- SR 298 in red, CR 298A in blue

Route information
- Maintained by FDOT
- Length: 6.837 mi (11.003 km)

Major junctions
- West end: US 98 / CR 297 in Millview
- SR 727 in Myrtle Grove
- East end: SR 295 in West Pensacola

Location
- Country: United States
- State: Florida
- Counties: Escambia

Highway system
- Florida State Highway System; Interstate; US; State Former; Pre‑1945; ; Toll; Scenic;
| ← SR 297 |  | → SR 300 |

= Florida State Road 298 =

State highway in Florida, United States

State Road 298 (SR 298), known locally as Lillian Highway, is a mostly east-west thoroughfare in Pensacola, Florida. It runs from its intersection with U.S. Highway 98 (US 98 or SR 30) and Dog Track Road, skirting Perdido Bay on its way east to its terminus at the West Pensacola spur of SR 295. SR 298 passes under the mainline of SR 295 without an interchange. It serves as a major route through the communities of Myrtle Grove and West Pensacola.

==Major intersections==

| Location | mi | km | Destinations | Notes |
| Millview | 0.000 | 0.000 | US 98 (Lillian Highway / SR 30) / CR 297 south (Dog Track Road) |  |
| Sand Cut | 3.335 | 5.367 | SR 173 (N Blue Angel Parkway) – Naval Aviation Museum, NAS Pensacola |  |
| Myrtle Grove | 4.018 | 6.466 | SR 727 (Fairfield Drive) |  |
| West Pensacola | 6.837 | 11.003 | SR 295 (North New Warrington Road) |  |
1.000 mi = 1.609 km; 1.000 km = 0.621 mi

==Related route==

County Road 298A (CR 298A, also known as West Jackson Street) is a county road in Escambia County. From the mid 1950s through the late 1970s/early 1980s, it was part of State Road 298A. It is an alternate route to SR 298 running between SR 727 (N Fairfield Drive), two blocks south of SR 298, and US 98/SR 292. It is approximately 4.6 mi long, passing the western suburbs, Myrtle Grove, West Pensacola, and Brownsville. The entire road is only two lanes wide.
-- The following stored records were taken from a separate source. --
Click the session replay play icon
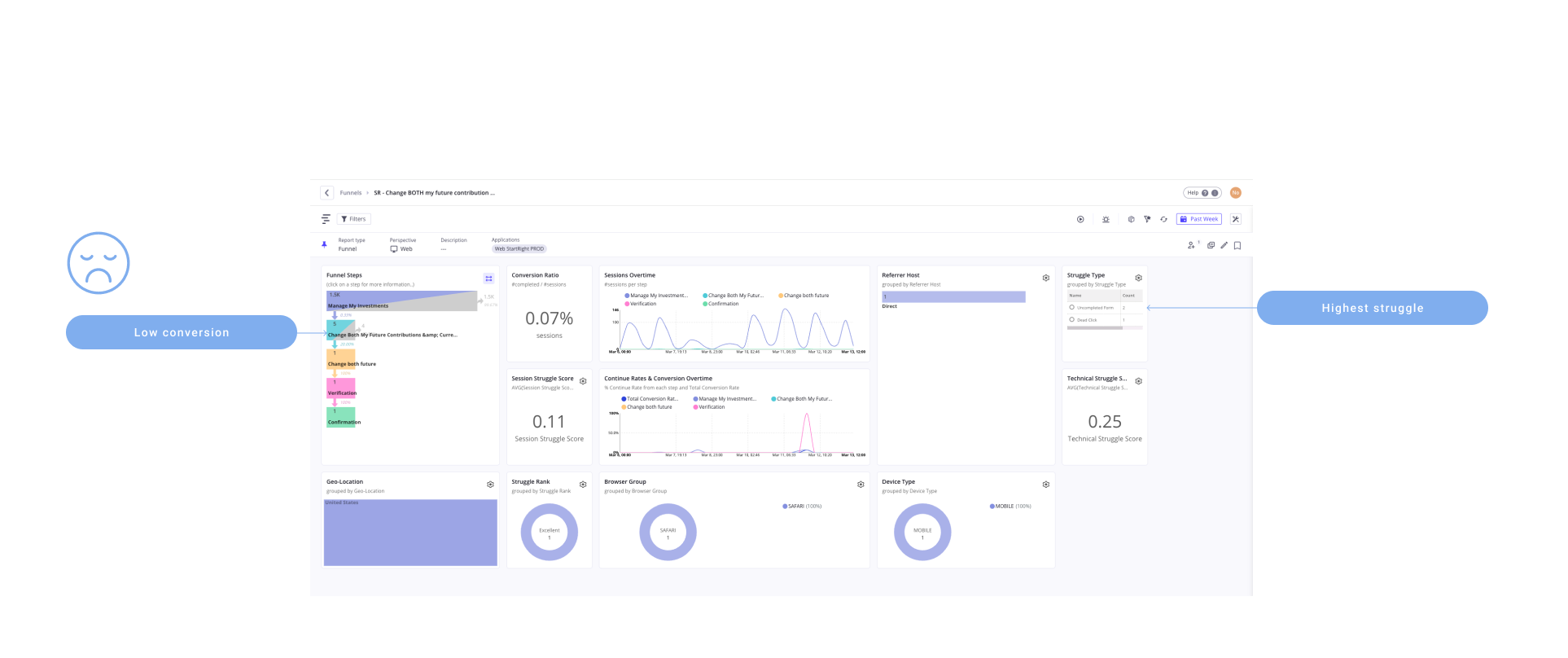point(1080,219)
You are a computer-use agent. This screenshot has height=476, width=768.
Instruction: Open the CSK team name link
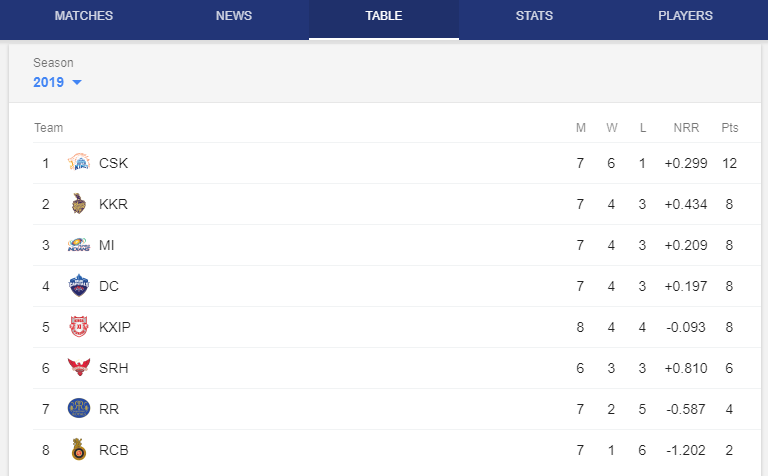click(x=113, y=163)
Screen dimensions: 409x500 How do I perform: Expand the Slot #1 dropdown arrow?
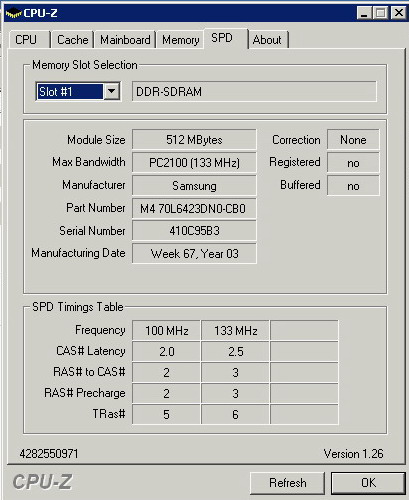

While the road was part of the state highway system, it extended north along Fairfield Drive to return to SR 298. By 1981, the road had been removed from the state highway system and became part of CR 298A. Through the late 2010s, CR 298A was extended further east to end at US 29/SR 95 (N Palafox Street) in downtown Pensacola.